There’s often a scene in a zombie movie in which a healthy character is bitten,
giving the other characters and the audience some queasy suspense as we wonder
whether someone will kill their infected friend before full zombification takes
effect. That’s the core sick pit of dread in Maggie, a new zombie feature that’s the directorial debut of
graphic designer Henry Hobson. Working from a screenplay by John Scott 3,
Hobson makes a disease-of-the-week picture out of horror materials, treating a
zombie plague as a Black Death sweeping the country. The healthy hole up in
their houses, praying the curse doesn’t visit their doors, forcing them to
watch their loved ones turn zombie before their eyes.
The focus is on a farmer (Arnold Schwarzenegger) and his
wife (Joely Richardson) whose teenaged daughter (Abigail Breslin) is in the
hospital. She’s been diagnosed as infected with the zombie bug and given two
weeks before her skin starts to decay and her cannibalistic appetite kicks in.

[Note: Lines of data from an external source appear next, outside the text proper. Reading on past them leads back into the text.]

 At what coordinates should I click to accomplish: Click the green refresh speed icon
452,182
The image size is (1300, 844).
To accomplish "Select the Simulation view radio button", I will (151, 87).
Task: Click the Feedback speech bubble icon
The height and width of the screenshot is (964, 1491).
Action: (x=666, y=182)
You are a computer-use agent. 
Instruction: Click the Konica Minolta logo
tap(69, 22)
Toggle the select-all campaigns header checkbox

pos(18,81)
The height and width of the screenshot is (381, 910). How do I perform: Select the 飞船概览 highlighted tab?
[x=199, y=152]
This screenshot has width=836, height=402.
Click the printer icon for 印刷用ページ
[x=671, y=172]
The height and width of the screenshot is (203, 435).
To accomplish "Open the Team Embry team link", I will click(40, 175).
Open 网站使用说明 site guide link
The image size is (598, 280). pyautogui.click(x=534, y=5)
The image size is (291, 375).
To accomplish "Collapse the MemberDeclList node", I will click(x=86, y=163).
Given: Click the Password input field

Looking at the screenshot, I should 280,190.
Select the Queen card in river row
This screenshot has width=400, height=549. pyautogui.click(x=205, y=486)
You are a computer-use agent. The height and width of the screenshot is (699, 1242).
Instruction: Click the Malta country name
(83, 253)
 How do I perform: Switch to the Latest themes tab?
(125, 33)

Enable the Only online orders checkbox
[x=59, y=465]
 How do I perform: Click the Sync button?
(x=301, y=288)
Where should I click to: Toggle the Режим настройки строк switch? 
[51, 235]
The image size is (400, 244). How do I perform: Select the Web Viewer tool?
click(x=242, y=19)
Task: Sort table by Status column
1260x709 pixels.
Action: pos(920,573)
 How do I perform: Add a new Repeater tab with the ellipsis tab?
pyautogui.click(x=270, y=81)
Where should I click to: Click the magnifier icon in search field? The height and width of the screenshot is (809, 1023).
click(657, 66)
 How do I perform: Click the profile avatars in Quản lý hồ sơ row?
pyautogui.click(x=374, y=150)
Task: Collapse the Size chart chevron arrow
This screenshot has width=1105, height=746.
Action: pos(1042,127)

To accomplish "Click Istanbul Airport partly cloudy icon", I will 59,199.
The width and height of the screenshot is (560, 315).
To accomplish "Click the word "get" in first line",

What follows is not what one would expect from hearing Schwarzenegger is
starring in a film about zombies. There’s no muscle-bound fight for a cure
here. Instead, the girl is released home, where her family must watch her
slowly succumb to her fate, and take her to be put down once she’s a monster.
They know there will soon come a day when their daughter would mindlessly eat
them. But until that day, they will enjoy the time they have left with her.
There’s an inevitability to this film’s progression, a slow,
somber affair. It’s a gloomy movie, glum with distended dread as it stretches
one familiar zombie moment to just under 90 minutes. The film is shot in dreary
light, Lukas Ettlin’s cinematography always catching the sun in the process of
rising or falling, with little direct illumination, especially in dusty
farmhouse interiors. A deathly pall hangs over the proceedings, the atmosphere
heavy with unspoken sadness, as if the family were starting to mourn even while
trying to cling to their daughter’s presence. It’s a deathbed vigil with the
added suspense of knowing the disease won’t just take their loved one. It’ll
make her dangerous for everyone around.
Throughout are other zombie encounters haunting and
startling, like one involving a little girl with hollow eyes and a filthy white
dress slowly emerging from the forest, deeply unsettling and unspeakably sad.
But the center of attention remains the family unit. Schwarzenegger, pushing
70, has aged into less of an action hero, but more of an actor. Always a
formidable screen presence, he’s now able to rest his weathered face in a frown
of pathos, here playing a character beaten down by an apocalyptic scenario
that’s left crops burning and cars crumpled, and now threatens to take his
daughter, too. Breslin plays her with a flat teenage affect made fragile by a
death sentence, trying desperately to stay human, but also not getting her
hopes up. Receiving a zombie diagnosis can’t be easy, but it’s a lot harder in Maggie’s world, where the transformation
is in agonizing slow motion.
I wish this movie had more complications. It’s all so
drearily straightforward, a clear line from point A to point B without any
interesting detours along the way. Its commitment to one stifling mood,
presented without variation in increasingly agonizingly long minutes, is a bit
overdone. But Hobson’s command of tone and confidence in allowing his actors to
carry potentially laughable material with total sincerity is admirable. He
takes one of the key thrills of both zombie movies and Schwarzenegger actioners
– the kills – and turns it into the most dreadfully sorrowful outcome.